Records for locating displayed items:
************
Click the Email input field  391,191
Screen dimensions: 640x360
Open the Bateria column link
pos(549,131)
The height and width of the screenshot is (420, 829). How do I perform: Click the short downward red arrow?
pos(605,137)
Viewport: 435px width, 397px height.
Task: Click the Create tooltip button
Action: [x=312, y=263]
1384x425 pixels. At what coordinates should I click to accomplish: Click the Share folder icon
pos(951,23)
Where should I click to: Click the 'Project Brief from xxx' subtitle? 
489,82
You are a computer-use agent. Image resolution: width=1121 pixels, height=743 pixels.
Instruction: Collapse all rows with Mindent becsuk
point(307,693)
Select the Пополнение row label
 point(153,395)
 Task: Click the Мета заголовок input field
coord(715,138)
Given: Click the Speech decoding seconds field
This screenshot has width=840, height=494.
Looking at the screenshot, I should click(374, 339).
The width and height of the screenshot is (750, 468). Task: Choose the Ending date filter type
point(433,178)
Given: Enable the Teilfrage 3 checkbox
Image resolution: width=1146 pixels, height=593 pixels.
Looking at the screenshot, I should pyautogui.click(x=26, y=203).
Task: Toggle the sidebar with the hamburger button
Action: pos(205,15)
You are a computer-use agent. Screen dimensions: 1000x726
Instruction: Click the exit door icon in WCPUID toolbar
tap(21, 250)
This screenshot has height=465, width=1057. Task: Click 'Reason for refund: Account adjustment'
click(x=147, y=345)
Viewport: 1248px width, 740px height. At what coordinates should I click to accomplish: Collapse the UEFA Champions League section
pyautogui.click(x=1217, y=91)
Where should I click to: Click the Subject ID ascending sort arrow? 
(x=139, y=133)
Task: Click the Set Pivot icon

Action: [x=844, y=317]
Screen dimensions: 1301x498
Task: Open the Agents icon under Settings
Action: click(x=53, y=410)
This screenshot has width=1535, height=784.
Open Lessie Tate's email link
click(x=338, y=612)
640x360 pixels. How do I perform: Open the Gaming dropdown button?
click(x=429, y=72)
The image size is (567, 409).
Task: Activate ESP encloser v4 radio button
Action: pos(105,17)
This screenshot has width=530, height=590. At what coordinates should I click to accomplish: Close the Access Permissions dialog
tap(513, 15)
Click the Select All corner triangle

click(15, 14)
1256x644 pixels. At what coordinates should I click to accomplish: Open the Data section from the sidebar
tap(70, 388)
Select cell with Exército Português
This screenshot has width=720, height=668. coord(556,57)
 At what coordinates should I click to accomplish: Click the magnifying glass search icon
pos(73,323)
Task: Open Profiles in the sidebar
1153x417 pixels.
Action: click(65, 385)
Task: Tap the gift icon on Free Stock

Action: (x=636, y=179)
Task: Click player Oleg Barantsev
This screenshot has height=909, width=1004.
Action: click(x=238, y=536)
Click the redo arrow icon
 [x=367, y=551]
************
Reproduce word for word the lines of the material above, starting at the line that contains "Task: Open Profiles in the sidebar" and continuing through the last line of the material.

WRITTEN RESPONSE:
Task: Open Profiles in the sidebar
1153x417 pixels.
Action: click(65, 385)
Task: Tap the gift icon on Free Stock

Action: (x=636, y=179)
Task: Click player Oleg Barantsev
This screenshot has height=909, width=1004.
Action: click(x=238, y=536)
Click the redo arrow icon
 [x=367, y=551]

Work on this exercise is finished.